Enteral and parenteral nutrition may provide sustenance to patients unable to eat or absorb food. Patients require this form of nutrition for a multitude of reasons that has led to a decline in their health, leading to death. Malnutrition is known to increase infection risk, lead to poor wound healing, prolong hospital stays, lead to multiorgan dysfunction, increase postoperative complications, and increase mortality. As in all aspects of medical decision making, one has to ask whether the benefit of a treatment outweighs its risks. The aim of providing hydration and nutrition is the perceived benefit. Yet the decision to start enteral nutrition and whether it will change mortality or improve quality of life is complex and is intertwined with much social, religious, and psychological conflict. Misperceptions remain among physicians, patients, and family members in regard to clinical tolerance to poor intake of nutrition and hydration in terminally ill patients, the risks and benefits of long-term tube feeding, and the ethical issues related to these treatments.
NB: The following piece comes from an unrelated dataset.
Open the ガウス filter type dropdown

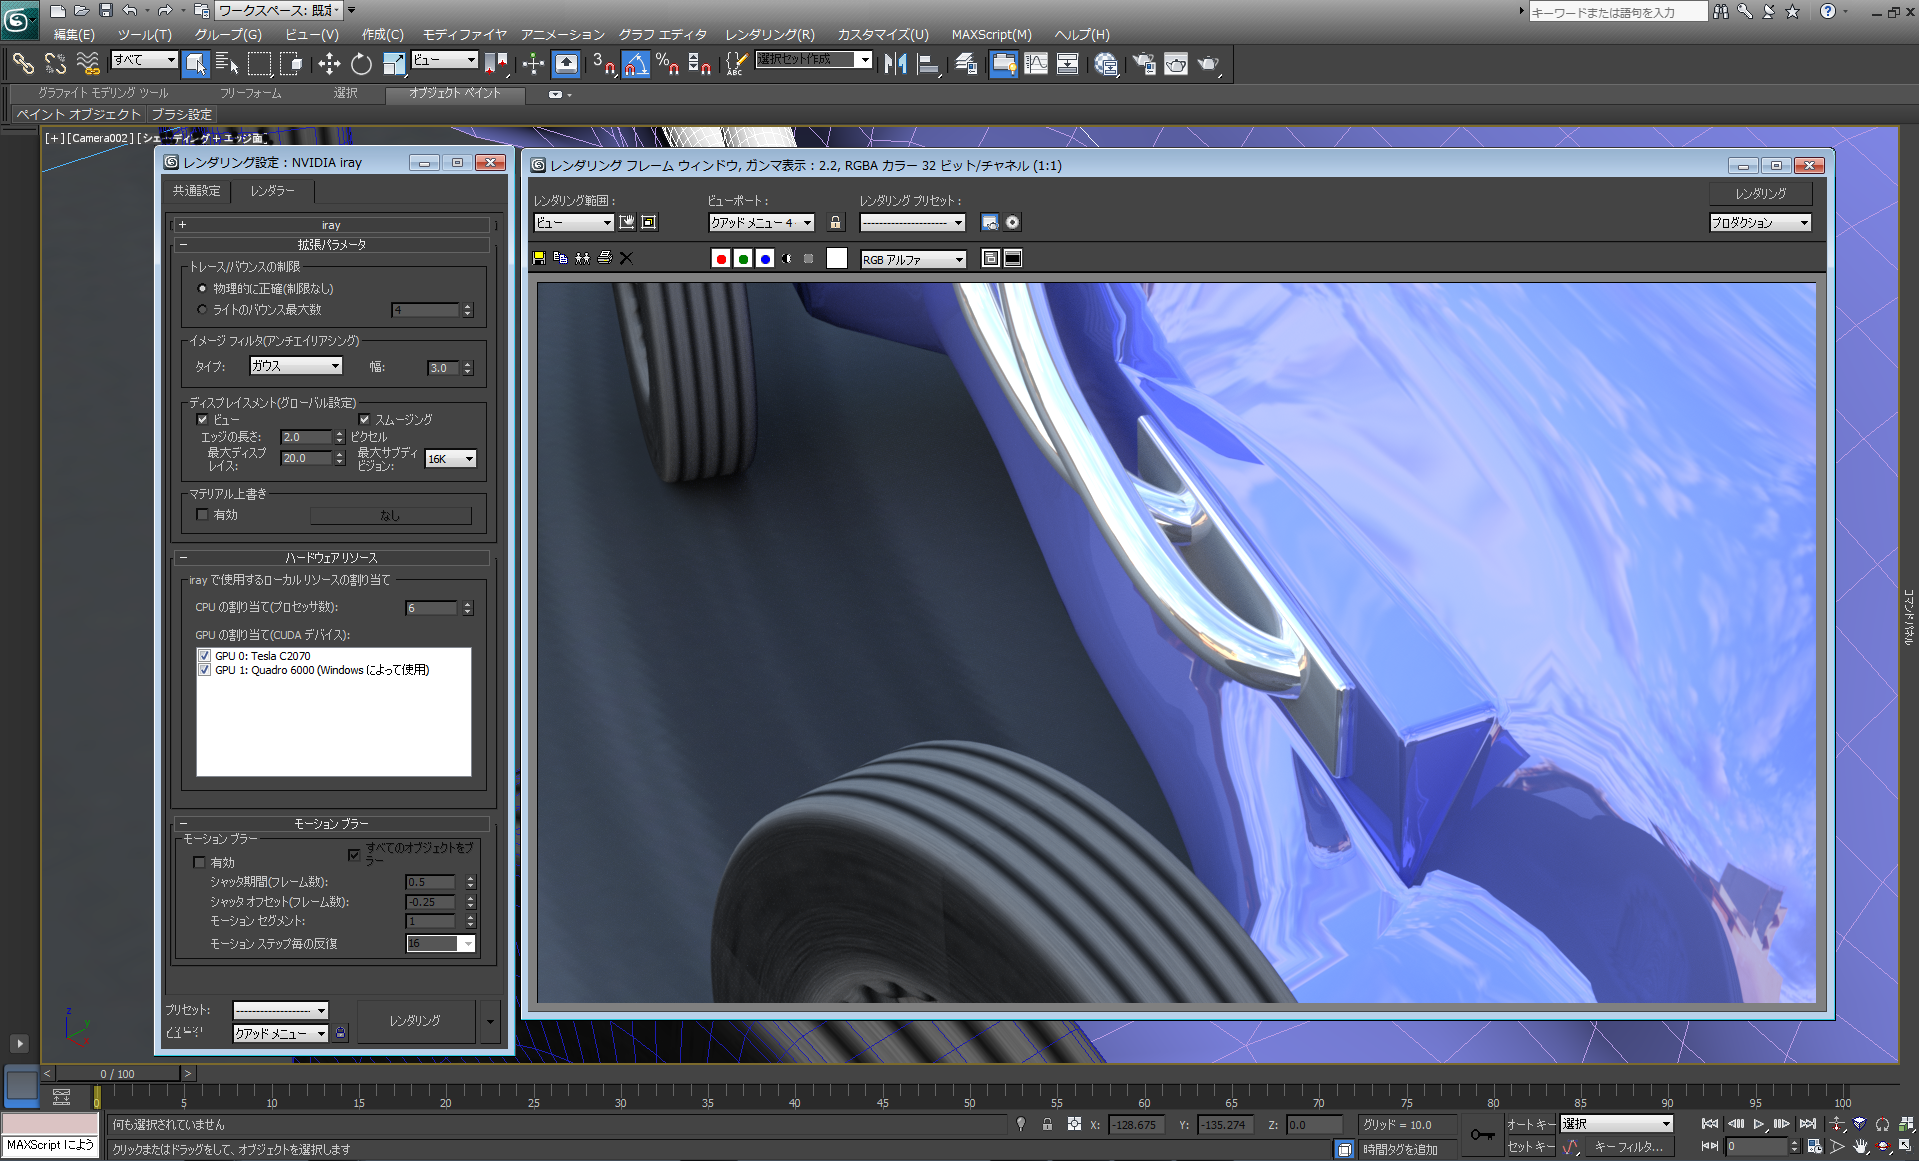pos(296,366)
The act of eating is of symbolic importance for patients and families. Family members associate food with health, and helping someone eat can be an important nurturing act. Thus, losing the ability to eat is felt to lead to starvation.1 The legal system over the last several decades has developed a framework of laws to help solve some of the nutritional choices that we have. This chapter will review and analyze these issues to aid in decision making for enteral nutrition.